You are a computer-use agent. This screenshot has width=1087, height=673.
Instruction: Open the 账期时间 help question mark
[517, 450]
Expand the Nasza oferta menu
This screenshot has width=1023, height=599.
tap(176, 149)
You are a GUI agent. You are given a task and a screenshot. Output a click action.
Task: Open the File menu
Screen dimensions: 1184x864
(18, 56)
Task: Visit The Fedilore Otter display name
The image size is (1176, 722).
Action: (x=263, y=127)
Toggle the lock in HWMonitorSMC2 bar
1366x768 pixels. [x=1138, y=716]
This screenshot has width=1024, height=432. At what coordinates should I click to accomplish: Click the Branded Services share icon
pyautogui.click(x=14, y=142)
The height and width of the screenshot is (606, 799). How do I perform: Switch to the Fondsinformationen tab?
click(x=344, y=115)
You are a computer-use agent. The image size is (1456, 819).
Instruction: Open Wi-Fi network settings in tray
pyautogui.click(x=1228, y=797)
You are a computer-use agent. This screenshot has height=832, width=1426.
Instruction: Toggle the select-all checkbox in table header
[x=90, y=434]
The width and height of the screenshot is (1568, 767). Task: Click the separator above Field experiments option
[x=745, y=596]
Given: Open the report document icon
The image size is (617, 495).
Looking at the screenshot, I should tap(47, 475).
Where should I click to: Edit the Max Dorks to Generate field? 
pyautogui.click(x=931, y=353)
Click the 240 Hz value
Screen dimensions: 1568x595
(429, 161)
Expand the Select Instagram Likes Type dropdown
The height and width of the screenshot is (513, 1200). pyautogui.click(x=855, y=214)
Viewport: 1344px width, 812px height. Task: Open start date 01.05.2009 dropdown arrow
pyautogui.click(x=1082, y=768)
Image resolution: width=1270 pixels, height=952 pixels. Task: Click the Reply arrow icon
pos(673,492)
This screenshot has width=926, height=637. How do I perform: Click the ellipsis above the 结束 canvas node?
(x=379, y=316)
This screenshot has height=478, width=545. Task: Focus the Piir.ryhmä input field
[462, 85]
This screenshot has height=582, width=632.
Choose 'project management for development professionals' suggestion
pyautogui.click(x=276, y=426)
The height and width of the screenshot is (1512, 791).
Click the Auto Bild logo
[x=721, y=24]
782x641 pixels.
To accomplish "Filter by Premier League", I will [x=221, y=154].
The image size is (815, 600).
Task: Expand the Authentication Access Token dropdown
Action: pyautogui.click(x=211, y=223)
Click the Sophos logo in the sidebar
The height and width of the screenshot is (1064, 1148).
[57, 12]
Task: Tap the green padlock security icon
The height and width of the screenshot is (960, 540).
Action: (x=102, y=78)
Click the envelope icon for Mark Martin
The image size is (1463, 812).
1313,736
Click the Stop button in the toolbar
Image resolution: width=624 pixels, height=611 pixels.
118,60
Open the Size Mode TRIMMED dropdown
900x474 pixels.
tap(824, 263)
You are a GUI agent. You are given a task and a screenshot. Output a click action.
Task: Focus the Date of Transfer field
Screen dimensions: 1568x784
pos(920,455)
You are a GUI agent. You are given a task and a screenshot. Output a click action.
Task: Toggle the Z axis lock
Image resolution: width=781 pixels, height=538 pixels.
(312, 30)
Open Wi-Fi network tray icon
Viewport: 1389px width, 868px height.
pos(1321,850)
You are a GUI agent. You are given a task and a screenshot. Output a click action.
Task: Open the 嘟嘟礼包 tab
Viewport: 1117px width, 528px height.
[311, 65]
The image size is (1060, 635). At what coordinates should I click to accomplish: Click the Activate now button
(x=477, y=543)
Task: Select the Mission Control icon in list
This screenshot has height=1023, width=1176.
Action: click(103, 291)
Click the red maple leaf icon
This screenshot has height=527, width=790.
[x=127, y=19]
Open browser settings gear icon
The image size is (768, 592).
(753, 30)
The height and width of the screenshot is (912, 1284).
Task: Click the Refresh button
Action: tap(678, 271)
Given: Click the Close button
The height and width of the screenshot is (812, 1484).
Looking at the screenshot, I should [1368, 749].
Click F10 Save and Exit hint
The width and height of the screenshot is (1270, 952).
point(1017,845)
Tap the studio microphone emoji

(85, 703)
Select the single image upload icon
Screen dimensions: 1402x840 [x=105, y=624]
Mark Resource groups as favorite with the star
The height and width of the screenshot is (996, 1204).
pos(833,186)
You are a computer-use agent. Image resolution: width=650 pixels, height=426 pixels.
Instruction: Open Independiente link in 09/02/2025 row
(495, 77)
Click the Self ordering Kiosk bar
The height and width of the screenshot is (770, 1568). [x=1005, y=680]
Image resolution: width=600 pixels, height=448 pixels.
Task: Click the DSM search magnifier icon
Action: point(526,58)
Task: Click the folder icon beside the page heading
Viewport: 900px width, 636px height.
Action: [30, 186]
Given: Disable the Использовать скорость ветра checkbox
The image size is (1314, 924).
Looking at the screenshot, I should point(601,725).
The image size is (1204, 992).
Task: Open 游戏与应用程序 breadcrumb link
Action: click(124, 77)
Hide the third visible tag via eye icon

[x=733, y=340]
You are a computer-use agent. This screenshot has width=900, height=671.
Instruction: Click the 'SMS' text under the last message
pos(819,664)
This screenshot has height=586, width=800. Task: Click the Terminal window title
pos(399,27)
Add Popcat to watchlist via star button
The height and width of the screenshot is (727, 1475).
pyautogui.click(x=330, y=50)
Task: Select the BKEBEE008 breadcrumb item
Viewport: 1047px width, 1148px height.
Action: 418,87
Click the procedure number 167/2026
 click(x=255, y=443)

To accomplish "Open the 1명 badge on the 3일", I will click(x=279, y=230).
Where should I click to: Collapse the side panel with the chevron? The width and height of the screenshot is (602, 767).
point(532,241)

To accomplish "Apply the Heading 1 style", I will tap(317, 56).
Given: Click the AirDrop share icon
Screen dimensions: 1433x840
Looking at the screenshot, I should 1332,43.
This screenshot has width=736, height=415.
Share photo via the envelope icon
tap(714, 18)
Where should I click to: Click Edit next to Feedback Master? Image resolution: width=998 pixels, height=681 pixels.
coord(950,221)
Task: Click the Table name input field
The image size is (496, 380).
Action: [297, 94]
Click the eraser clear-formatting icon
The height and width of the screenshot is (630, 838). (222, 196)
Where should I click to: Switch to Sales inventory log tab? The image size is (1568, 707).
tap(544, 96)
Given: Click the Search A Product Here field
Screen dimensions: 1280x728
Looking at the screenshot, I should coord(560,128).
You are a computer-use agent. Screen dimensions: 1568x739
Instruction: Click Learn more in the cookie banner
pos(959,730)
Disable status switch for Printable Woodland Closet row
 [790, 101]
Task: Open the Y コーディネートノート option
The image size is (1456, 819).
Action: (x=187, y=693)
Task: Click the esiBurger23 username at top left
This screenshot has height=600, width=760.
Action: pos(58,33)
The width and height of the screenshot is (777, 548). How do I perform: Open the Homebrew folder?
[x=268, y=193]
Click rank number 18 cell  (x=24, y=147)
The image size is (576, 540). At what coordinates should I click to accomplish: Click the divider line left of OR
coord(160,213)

****************************************

Task details
From the listing above, reproduce all the lines exactly.

Written reply
You are a computer-use agent. This screenshot has width=1087, height=673.
Instruction: Open the 账期时间 help question mark
[517, 450]
Expand the Nasza oferta menu
This screenshot has width=1023, height=599.
tap(176, 149)
You are a GUI agent. You are given a task and a screenshot. Output a click action.
Task: Open the File menu
Screen dimensions: 1184x864
(18, 56)
Task: Visit The Fedilore Otter display name
The image size is (1176, 722).
Action: (x=263, y=127)
Toggle the lock in HWMonitorSMC2 bar
1366x768 pixels. [x=1138, y=716]
This screenshot has width=1024, height=432. At what coordinates should I click to accomplish: Click the Branded Services share icon
pyautogui.click(x=14, y=142)
The height and width of the screenshot is (606, 799). How do I perform: Switch to the Fondsinformationen tab?
click(x=344, y=115)
You are a computer-use agent. The image size is (1456, 819).
Instruction: Open Wi-Fi network settings in tray
pyautogui.click(x=1228, y=797)
You are a computer-use agent. This screenshot has height=832, width=1426.
Instruction: Toggle the select-all checkbox in table header
[x=90, y=434]
The width and height of the screenshot is (1568, 767). Task: Click the separator above Field experiments option
[x=745, y=596]
Given: Open the report document icon
The image size is (617, 495).
Looking at the screenshot, I should tap(47, 475).
Where should I click to: Edit the Max Dorks to Generate field? 
pyautogui.click(x=931, y=353)
Click the 240 Hz value
Screen dimensions: 1568x595
(429, 161)
Expand the Select Instagram Likes Type dropdown
The height and width of the screenshot is (513, 1200). pyautogui.click(x=855, y=214)
Viewport: 1344px width, 812px height. Task: Open start date 01.05.2009 dropdown arrow
pyautogui.click(x=1082, y=768)
Image resolution: width=1270 pixels, height=952 pixels. Task: Click the Reply arrow icon
pos(673,492)
This screenshot has width=926, height=637. How do I perform: Click the ellipsis above the 结束 canvas node?
(x=379, y=316)
This screenshot has height=478, width=545. Task: Focus the Piir.ryhmä input field
[462, 85]
This screenshot has height=582, width=632.
Choose 'project management for development professionals' suggestion
pyautogui.click(x=276, y=426)
The height and width of the screenshot is (1512, 791).
Click the Auto Bild logo
[x=721, y=24]
782x641 pixels.
To accomplish "Filter by Premier League", I will [x=221, y=154].
The image size is (815, 600).
Task: Expand the Authentication Access Token dropdown
Action: pyautogui.click(x=211, y=223)
Click the Sophos logo in the sidebar
The height and width of the screenshot is (1064, 1148).
[57, 12]
Task: Tap the green padlock security icon
The height and width of the screenshot is (960, 540).
Action: (x=102, y=78)
Click the envelope icon for Mark Martin
The image size is (1463, 812).
1313,736
Click the Stop button in the toolbar
Image resolution: width=624 pixels, height=611 pixels.
118,60
Open the Size Mode TRIMMED dropdown
900x474 pixels.
tap(824, 263)
You are a GUI agent. You are given a task and a screenshot. Output a click action.
Task: Focus the Date of Transfer field
Screen dimensions: 1568x784
pos(920,455)
You are a GUI agent. You are given a task and a screenshot. Output a click action.
Task: Toggle the Z axis lock
Image resolution: width=781 pixels, height=538 pixels.
(312, 30)
Open Wi-Fi network tray icon
Viewport: 1389px width, 868px height.
pos(1321,850)
You are a GUI agent. You are given a task and a screenshot. Output a click action.
Task: Open the 嘟嘟礼包 tab
Viewport: 1117px width, 528px height.
[311, 65]
The image size is (1060, 635). At what coordinates should I click to accomplish: Click the Activate now button
(x=477, y=543)
Task: Select the Mission Control icon in list
This screenshot has height=1023, width=1176.
Action: click(103, 291)
Click the red maple leaf icon
This screenshot has height=527, width=790.
[x=127, y=19]
Open browser settings gear icon
The image size is (768, 592).
(753, 30)
The height and width of the screenshot is (912, 1284).
Task: Click the Refresh button
Action: tap(678, 271)
Given: Click the Close button
The height and width of the screenshot is (812, 1484).
Looking at the screenshot, I should [1368, 749].
Click F10 Save and Exit hint
The width and height of the screenshot is (1270, 952).
point(1017,845)
Tap the studio microphone emoji

(85, 703)
Select the single image upload icon
Screen dimensions: 1402x840 [x=105, y=624]
Mark Resource groups as favorite with the star
The height and width of the screenshot is (996, 1204).
pos(833,186)
You are a computer-use agent. Image resolution: width=650 pixels, height=426 pixels.
Instruction: Open Independiente link in 09/02/2025 row
(495, 77)
Click the Self ordering Kiosk bar
The height and width of the screenshot is (770, 1568). [x=1005, y=680]
Image resolution: width=600 pixels, height=448 pixels.
Task: Click the DSM search magnifier icon
Action: point(526,58)
Task: Click the folder icon beside the page heading
Viewport: 900px width, 636px height.
Action: [30, 186]
Given: Disable the Использовать скорость ветра checkbox
The image size is (1314, 924).
Looking at the screenshot, I should point(601,725).
The image size is (1204, 992).
Task: Open 游戏与应用程序 breadcrumb link
Action: click(124, 77)
Hide the third visible tag via eye icon

[x=733, y=340]
You are a computer-use agent. This screenshot has width=900, height=671.
Instruction: Click the 'SMS' text under the last message
pos(819,664)
This screenshot has height=586, width=800. Task: Click the Terminal window title
pos(399,27)
Add Popcat to watchlist via star button
The height and width of the screenshot is (727, 1475).
pyautogui.click(x=330, y=50)
Task: Select the BKEBEE008 breadcrumb item
Viewport: 1047px width, 1148px height.
Action: 418,87
Click the procedure number 167/2026
 click(x=255, y=443)

To accomplish "Open the 1명 badge on the 3일", I will click(x=279, y=230).
Where should I click to: Collapse the side panel with the chevron? The width and height of the screenshot is (602, 767).
point(532,241)

To accomplish "Apply the Heading 1 style", I will tap(317, 56).
Given: Click the AirDrop share icon
Screen dimensions: 1433x840
Looking at the screenshot, I should 1332,43.
This screenshot has width=736, height=415.
Share photo via the envelope icon
tap(714, 18)
Where should I click to: Click Edit next to Feedback Master? Image resolution: width=998 pixels, height=681 pixels.
coord(950,221)
Task: Click the Table name input field
The image size is (496, 380).
Action: [297, 94]
Click the eraser clear-formatting icon
The height and width of the screenshot is (630, 838). (222, 196)
Where should I click to: Switch to Sales inventory log tab? The image size is (1568, 707).
tap(544, 96)
Given: Click the Search A Product Here field
Screen dimensions: 1280x728
Looking at the screenshot, I should coord(560,128).
You are a computer-use agent. Screen dimensions: 1568x739
Instruction: Click Learn more in the cookie banner
pos(959,730)
Disable status switch for Printable Woodland Closet row
 [790, 101]
Task: Open the Y コーディネートノート option
The image size is (1456, 819).
Action: (x=187, y=693)
Task: Click the esiBurger23 username at top left
This screenshot has height=600, width=760.
Action: pos(58,33)
The width and height of the screenshot is (777, 548). How do I perform: Open the Homebrew folder?
[x=268, y=193]
Click rank number 18 cell  (x=24, y=147)
The image size is (576, 540). At what coordinates should I click to accomplish: Click the divider line left of OR
coord(160,213)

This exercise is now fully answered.